This time around, with the latest bubble peaking in 2007/08, the outcome will be exactly the same. There is deflation ahead. Expect it.  Prepare for it.
It shouldn't be a surprise that the collapse of a bubble is deflationary.  The image of collapsing a bubble itself brings deflation to mind.  Dent goes on to claim that the deflation is the result of things we've talked about here: the cycles of spending at different times in life, and the retiring baby boomers.  He says the private sector is getting out of debt as fast as it can, and there's more private debt than public.  And he thinks deflation will happen no matter what the central banks can do.  He specifically argues that these generational patterns are what killed the housing market and are what are keeping it from recovering. 
Basically, his deflationary argument is Bernanke's and the central bankers'.  They feel the only way to prevent the deflationary collapse is to inflate our way out of it.  Create so much money that they can restore the housing prices through price inflation.  They don't count/don't care that they'll raise the prices of food, energy and everything else.  They don't count/don't care about the horrible toll it will take on savers.   

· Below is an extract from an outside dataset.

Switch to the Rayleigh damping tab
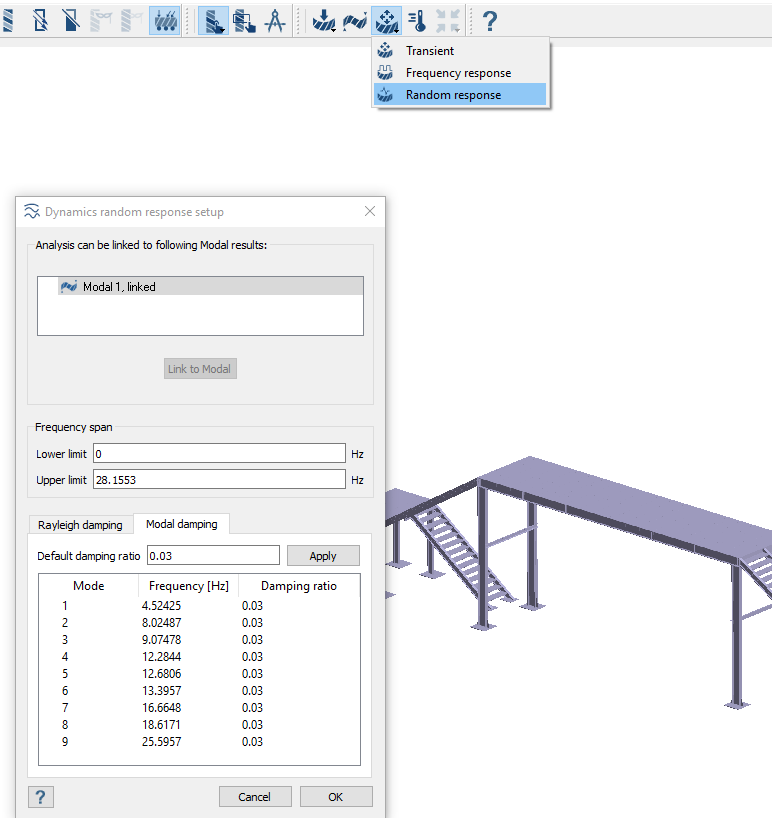 click(x=80, y=525)
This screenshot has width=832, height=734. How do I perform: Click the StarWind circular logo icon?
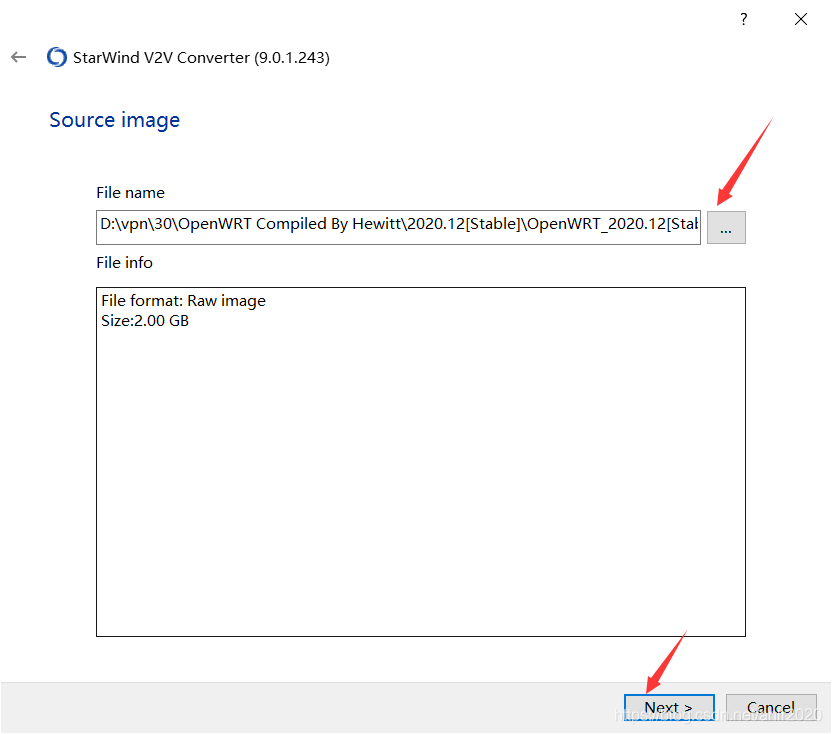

So the question is simply whether an unlimited amount of monetary creation can prevent the deflation.  It really is an unlimited supply of currency they can create.  They don't have to buy ink and paper, they just need to add decimal places in a microprocessor that can support very, very big numbers.   I can imagine pretty big numbers.  Those numbers won't change the value of things, but the prices can be manipulated pretty much at will. 

While his arguments are interesting, and I have to agree with much of what he says, I think the only thing we completely agree on is that the central banks can't save the economy or prevent the coming global economic collapse. 


  1. It will be both. Simultaneously.

    Virtually all assets will deflate - real estate, stocks, bonds, vehicles - etc. - while commodities essential for sustenance will skyrocket.

    The fed et al will stop at nothing to re-inflate the burst balloons - but it will not work. As has been shown.

    But that is just my opinion - YMMV.


  2. "I'll take Economic Catastrophes for $500, Alex".

    "The answer is, ' QE3 and the current depression ends in this' ".

    "What is the wavefunction is multiplied by its complex conjugate?"

  3. Yes, deflation will occur... in terms of Gold, and specie currency. Deflation absolutely will not occur in terms of USD/FRNs, Euros, Yen, or Fiat currency. To expect otherwise is completely contradictory with economic history, and contrary to the incentives structure of the power players. Central Banks and Governments are in a hyper inflationary trap. Once a nation reaches a certain point, they cannot change course, it's like a black hole, once you cross the event horizon, you are no longer traveling /acting to move toward the hole, it pulls you in. The Fed is no longer in control, they are compelled to print. They cannot allow currency deflation to occur, because that would require honesty, and would destroy the banks, and would very likely put their own selves in danger from the same. Inflationary policy keeps the banks alive short-term and enriching the bankers before hyperinflationary collapse, or currency restructuring is forced upon them. Deflation can be stopped in it's tracks immediately by printing infinite amounts of money, just as FDR did in the 30s (de-pegging gold). He stopped it in it's tracks. Deflation has IMMEDIATE and CLEAR consequences and causation to all people, inflation has diminishingly good short term consequences and potentially disastrous consequences LATER (most importantly).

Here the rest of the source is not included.